[[ LISTED ENTRIES open ]]

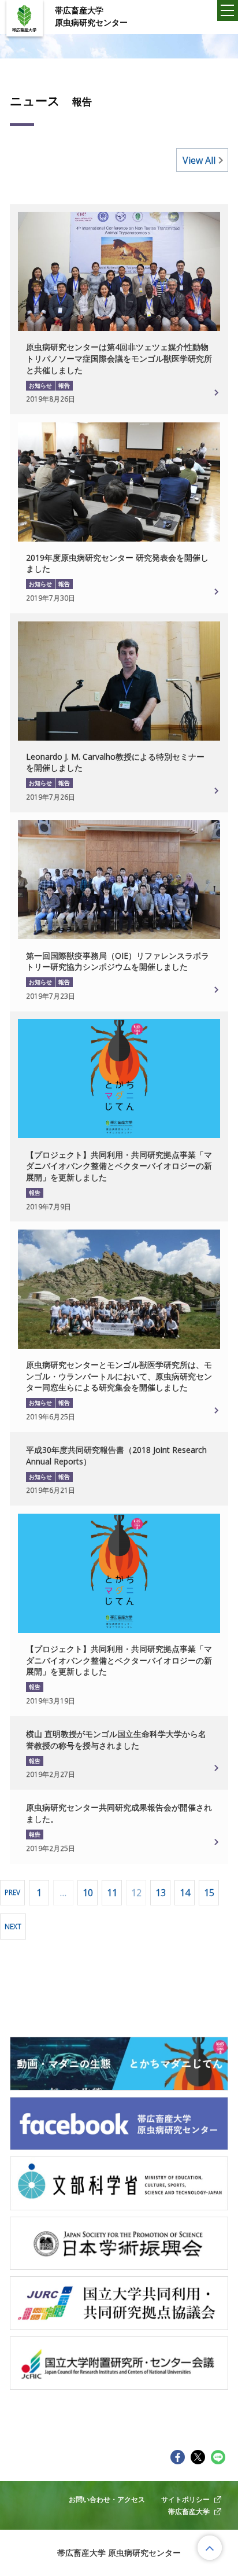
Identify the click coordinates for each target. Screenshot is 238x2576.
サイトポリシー (185, 2499)
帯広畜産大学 (189, 2511)
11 (112, 1892)
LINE (218, 2457)
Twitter (198, 2457)
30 (116, 1455)
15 (209, 1892)
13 (160, 1892)
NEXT (13, 1926)
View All (199, 160)
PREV (12, 1892)
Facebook (178, 2457)
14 (185, 1892)
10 (88, 1892)
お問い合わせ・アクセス (107, 2499)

[[ LISTED ENTRIES closed ]]

**EXERCISE GOAL**
Copy out the records exactly. Do not include the pictures.

**RESULT OF THE TASK**
Identify the click coordinates for each target. Screenshot is 238x2576.
サイトポリシー (185, 2499)
帯広畜産大学 (189, 2511)
11 (112, 1892)
LINE (218, 2457)
Twitter (198, 2457)
30 (116, 1455)
15 (209, 1892)
13 (160, 1892)
NEXT (13, 1926)
View All (199, 160)
PREV (12, 1892)
Facebook (178, 2457)
14 (185, 1892)
10 (88, 1892)
お問い合わせ・アクセス (107, 2499)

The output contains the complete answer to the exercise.